# [WORK ORDER]
Output an exact reproduction of the data.
START INFORMATION SUPPLIED
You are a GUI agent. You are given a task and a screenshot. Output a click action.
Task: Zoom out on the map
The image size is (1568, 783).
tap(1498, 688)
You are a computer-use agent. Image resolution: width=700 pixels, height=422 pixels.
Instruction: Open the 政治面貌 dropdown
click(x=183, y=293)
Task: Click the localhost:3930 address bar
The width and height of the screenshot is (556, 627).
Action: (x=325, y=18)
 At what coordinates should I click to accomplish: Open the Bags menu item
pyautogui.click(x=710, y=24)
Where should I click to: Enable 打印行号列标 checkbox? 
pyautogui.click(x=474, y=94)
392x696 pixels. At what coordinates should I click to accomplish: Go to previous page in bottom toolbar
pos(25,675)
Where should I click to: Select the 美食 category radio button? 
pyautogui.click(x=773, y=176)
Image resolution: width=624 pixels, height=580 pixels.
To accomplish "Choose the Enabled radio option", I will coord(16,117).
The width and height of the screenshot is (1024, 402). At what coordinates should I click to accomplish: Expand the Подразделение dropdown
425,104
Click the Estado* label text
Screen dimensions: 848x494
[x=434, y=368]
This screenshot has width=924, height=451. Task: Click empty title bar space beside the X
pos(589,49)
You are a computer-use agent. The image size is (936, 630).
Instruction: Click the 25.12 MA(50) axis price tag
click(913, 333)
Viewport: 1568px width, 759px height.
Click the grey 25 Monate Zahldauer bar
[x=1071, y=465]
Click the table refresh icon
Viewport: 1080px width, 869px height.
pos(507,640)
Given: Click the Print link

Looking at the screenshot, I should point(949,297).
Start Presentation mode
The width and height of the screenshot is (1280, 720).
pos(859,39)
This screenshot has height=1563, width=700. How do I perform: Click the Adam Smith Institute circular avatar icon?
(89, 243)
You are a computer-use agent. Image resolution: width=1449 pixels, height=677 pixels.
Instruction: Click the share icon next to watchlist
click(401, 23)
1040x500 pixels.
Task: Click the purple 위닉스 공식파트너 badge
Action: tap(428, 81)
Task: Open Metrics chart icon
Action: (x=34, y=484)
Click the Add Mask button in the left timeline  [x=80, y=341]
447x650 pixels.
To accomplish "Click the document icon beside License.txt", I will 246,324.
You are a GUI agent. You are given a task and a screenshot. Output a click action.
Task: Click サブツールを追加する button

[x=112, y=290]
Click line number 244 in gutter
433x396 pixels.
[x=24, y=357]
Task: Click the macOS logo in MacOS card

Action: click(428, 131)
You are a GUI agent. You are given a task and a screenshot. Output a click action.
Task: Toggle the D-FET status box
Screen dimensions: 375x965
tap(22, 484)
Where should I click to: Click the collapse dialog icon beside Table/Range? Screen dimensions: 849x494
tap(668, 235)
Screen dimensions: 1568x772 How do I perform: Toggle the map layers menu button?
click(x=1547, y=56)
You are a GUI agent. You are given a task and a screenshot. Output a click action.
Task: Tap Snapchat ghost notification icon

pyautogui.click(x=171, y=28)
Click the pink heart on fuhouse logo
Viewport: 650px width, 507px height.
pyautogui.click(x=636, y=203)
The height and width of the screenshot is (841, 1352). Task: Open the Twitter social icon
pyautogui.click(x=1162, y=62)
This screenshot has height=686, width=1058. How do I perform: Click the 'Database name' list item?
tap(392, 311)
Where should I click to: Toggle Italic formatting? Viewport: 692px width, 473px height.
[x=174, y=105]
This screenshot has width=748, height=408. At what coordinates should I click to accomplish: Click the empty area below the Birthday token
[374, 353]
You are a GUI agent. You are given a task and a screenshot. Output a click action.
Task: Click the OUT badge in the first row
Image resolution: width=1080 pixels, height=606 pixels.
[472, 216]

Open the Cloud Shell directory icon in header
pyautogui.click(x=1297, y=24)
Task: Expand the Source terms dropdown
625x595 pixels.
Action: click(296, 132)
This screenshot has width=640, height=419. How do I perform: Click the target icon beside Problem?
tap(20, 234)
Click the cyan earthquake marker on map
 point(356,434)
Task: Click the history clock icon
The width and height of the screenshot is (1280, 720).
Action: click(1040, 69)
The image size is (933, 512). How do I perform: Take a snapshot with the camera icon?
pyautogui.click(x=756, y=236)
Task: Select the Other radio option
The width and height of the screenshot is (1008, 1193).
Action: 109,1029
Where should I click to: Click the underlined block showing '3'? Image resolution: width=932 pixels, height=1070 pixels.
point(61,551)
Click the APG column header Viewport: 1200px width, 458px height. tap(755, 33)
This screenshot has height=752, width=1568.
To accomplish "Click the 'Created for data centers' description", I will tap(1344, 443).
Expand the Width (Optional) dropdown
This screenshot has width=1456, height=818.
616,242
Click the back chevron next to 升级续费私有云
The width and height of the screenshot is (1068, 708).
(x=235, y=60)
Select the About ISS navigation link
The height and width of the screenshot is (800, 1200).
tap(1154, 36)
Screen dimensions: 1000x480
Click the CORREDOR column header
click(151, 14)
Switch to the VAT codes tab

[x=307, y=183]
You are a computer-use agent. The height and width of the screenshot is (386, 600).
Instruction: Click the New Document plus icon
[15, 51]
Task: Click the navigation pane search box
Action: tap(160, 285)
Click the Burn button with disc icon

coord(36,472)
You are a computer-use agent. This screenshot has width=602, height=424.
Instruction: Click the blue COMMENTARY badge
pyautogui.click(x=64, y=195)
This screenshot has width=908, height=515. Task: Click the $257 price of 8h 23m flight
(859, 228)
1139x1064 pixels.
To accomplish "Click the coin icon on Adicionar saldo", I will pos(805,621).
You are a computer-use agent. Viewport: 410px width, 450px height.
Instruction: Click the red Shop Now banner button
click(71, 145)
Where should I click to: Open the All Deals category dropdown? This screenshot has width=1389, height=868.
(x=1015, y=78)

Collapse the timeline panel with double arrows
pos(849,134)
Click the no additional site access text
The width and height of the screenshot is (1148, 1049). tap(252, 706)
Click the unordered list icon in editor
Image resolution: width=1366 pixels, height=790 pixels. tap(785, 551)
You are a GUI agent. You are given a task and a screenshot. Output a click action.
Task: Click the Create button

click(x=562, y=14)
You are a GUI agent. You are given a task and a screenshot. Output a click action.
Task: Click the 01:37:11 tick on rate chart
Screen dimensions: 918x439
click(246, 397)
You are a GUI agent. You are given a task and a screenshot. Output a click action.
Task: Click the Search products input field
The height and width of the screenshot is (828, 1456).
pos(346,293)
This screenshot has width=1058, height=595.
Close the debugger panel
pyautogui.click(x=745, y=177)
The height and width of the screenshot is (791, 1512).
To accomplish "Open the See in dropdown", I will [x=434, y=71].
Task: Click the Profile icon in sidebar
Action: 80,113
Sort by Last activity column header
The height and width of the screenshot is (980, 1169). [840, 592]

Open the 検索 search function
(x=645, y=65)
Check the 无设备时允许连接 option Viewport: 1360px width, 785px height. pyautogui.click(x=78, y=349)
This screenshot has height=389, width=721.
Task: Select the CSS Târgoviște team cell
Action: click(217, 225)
END INFORMATION SUPPLIED
# [ANSWER SECTION]
You are a GUI agent. You are given a task and a screenshot. Output a click action.
Task: Zoom out on the map
The image size is (1568, 783).
tap(1498, 688)
You are a computer-use agent. Image resolution: width=700 pixels, height=422 pixels.
Instruction: Open the 政治面貌 dropdown
click(x=183, y=293)
Task: Click the localhost:3930 address bar
The width and height of the screenshot is (556, 627).
Action: (x=325, y=18)
 At what coordinates should I click to accomplish: Open the Bags menu item
pyautogui.click(x=710, y=24)
Where should I click to: Enable 打印行号列标 checkbox? 
pyautogui.click(x=474, y=94)
392x696 pixels. At what coordinates should I click to accomplish: Go to previous page in bottom toolbar
pos(25,675)
Where should I click to: Select the 美食 category radio button? 
pyautogui.click(x=773, y=176)
Image resolution: width=624 pixels, height=580 pixels.
To accomplish "Choose the Enabled radio option", I will coord(16,117).
The width and height of the screenshot is (1024, 402). At what coordinates should I click to accomplish: Expand the Подразделение dropdown
425,104
Click the Estado* label text
Screen dimensions: 848x494
[x=434, y=368]
This screenshot has width=924, height=451. Task: Click empty title bar space beside the X
pos(589,49)
You are a computer-use agent. The image size is (936, 630).
Instruction: Click the 25.12 MA(50) axis price tag
click(913, 333)
Viewport: 1568px width, 759px height.
Click the grey 25 Monate Zahldauer bar
[x=1071, y=465]
Click the table refresh icon
Viewport: 1080px width, 869px height.
pos(507,640)
Given: Click the Print link

Looking at the screenshot, I should point(949,297).
Start Presentation mode
The width and height of the screenshot is (1280, 720).
pos(859,39)
This screenshot has height=1563, width=700. How do I perform: Click the Adam Smith Institute circular avatar icon?
(89, 243)
You are a computer-use agent. Image resolution: width=1449 pixels, height=677 pixels.
Instruction: Click the share icon next to watchlist
click(401, 23)
1040x500 pixels.
Task: Click the purple 위닉스 공식파트너 badge
Action: tap(428, 81)
Task: Open Metrics chart icon
Action: (x=34, y=484)
Click the Add Mask button in the left timeline  [x=80, y=341]
447x650 pixels.
To accomplish "Click the document icon beside License.txt", I will 246,324.
You are a GUI agent. You are given a task and a screenshot. Output a click action.
Task: Click サブツールを追加する button

[x=112, y=290]
Click line number 244 in gutter
433x396 pixels.
[x=24, y=357]
Task: Click the macOS logo in MacOS card

Action: click(428, 131)
You are a GUI agent. You are given a task and a screenshot. Output a click action.
Task: Toggle the D-FET status box
Screen dimensions: 375x965
tap(22, 484)
Where should I click to: Click the collapse dialog icon beside Table/Range? Screen dimensions: 849x494
tap(668, 235)
Screen dimensions: 1568x772 How do I perform: Toggle the map layers menu button?
click(x=1547, y=56)
You are a GUI agent. You are given a task and a screenshot. Output a click action.
Task: Tap Snapchat ghost notification icon

pyautogui.click(x=171, y=28)
Click the pink heart on fuhouse logo
Viewport: 650px width, 507px height.
pyautogui.click(x=636, y=203)
The height and width of the screenshot is (841, 1352). Task: Open the Twitter social icon
pyautogui.click(x=1162, y=62)
This screenshot has height=686, width=1058. How do I perform: Click the 'Database name' list item?
tap(392, 311)
Where should I click to: Toggle Italic formatting? Viewport: 692px width, 473px height.
[x=174, y=105]
This screenshot has width=748, height=408. At what coordinates should I click to accomplish: Click the empty area below the Birthday token
[374, 353]
You are a GUI agent. You are given a task and a screenshot. Output a click action.
Task: Click the OUT badge in the first row
Image resolution: width=1080 pixels, height=606 pixels.
[472, 216]

Open the Cloud Shell directory icon in header
pyautogui.click(x=1297, y=24)
Task: Expand the Source terms dropdown
625x595 pixels.
Action: click(296, 132)
This screenshot has width=640, height=419. How do I perform: Click the target icon beside Problem?
tap(20, 234)
Click the cyan earthquake marker on map
 point(356,434)
Task: Click the history clock icon
The width and height of the screenshot is (1280, 720).
Action: click(1040, 69)
The image size is (933, 512). How do I perform: Take a snapshot with the camera icon?
pyautogui.click(x=756, y=236)
Task: Select the Other radio option
The width and height of the screenshot is (1008, 1193).
Action: 109,1029
Where should I click to: Click the underlined block showing '3'? Image resolution: width=932 pixels, height=1070 pixels.
point(61,551)
Click the APG column header Viewport: 1200px width, 458px height. tap(755, 33)
This screenshot has height=752, width=1568.
To accomplish "Click the 'Created for data centers' description", I will tap(1344, 443).
Expand the Width (Optional) dropdown
This screenshot has width=1456, height=818.
616,242
Click the back chevron next to 升级续费私有云
The width and height of the screenshot is (1068, 708).
(x=235, y=60)
Select the About ISS navigation link
The height and width of the screenshot is (800, 1200).
tap(1154, 36)
Screen dimensions: 1000x480
Click the CORREDOR column header
click(151, 14)
Switch to the VAT codes tab

[x=307, y=183]
You are a computer-use agent. The height and width of the screenshot is (386, 600).
Instruction: Click the New Document plus icon
[15, 51]
Task: Click the navigation pane search box
Action: tap(160, 285)
Click the Burn button with disc icon

coord(36,472)
You are a computer-use agent. This screenshot has width=602, height=424.
Instruction: Click the blue COMMENTARY badge
pyautogui.click(x=64, y=195)
This screenshot has width=908, height=515. Task: Click the $257 price of 8h 23m flight
(859, 228)
1139x1064 pixels.
To accomplish "Click the coin icon on Adicionar saldo", I will pos(805,621).
You are a computer-use agent. Viewport: 410px width, 450px height.
Instruction: Click the red Shop Now banner button
click(71, 145)
Where should I click to: Open the All Deals category dropdown? This screenshot has width=1389, height=868.
(x=1015, y=78)

Collapse the timeline panel with double arrows
pos(849,134)
Click the no additional site access text
The width and height of the screenshot is (1148, 1049). tap(252, 706)
Click the unordered list icon in editor
Image resolution: width=1366 pixels, height=790 pixels. tap(785, 551)
You are a GUI agent. You are given a task and a screenshot. Output a click action.
Task: Click the Create button

click(x=562, y=14)
You are a GUI agent. You are given a task and a screenshot. Output a click action.
Task: Click the 01:37:11 tick on rate chart
Screen dimensions: 918x439
click(246, 397)
You are a GUI agent. You are given a task and a screenshot. Output a click action.
Task: Click the Search products input field
The height and width of the screenshot is (828, 1456).
pos(346,293)
This screenshot has width=1058, height=595.
Close the debugger panel
pyautogui.click(x=745, y=177)
The height and width of the screenshot is (791, 1512).
To accomplish "Open the See in dropdown", I will [x=434, y=71].
Task: Click the Profile icon in sidebar
Action: 80,113
Sort by Last activity column header
The height and width of the screenshot is (980, 1169). [840, 592]

Open the 検索 search function
(x=645, y=65)
Check the 无设备时允许连接 option Viewport: 1360px width, 785px height. pyautogui.click(x=78, y=349)
This screenshot has height=389, width=721.
Task: Select the CSS Târgoviște team cell
Action: click(217, 225)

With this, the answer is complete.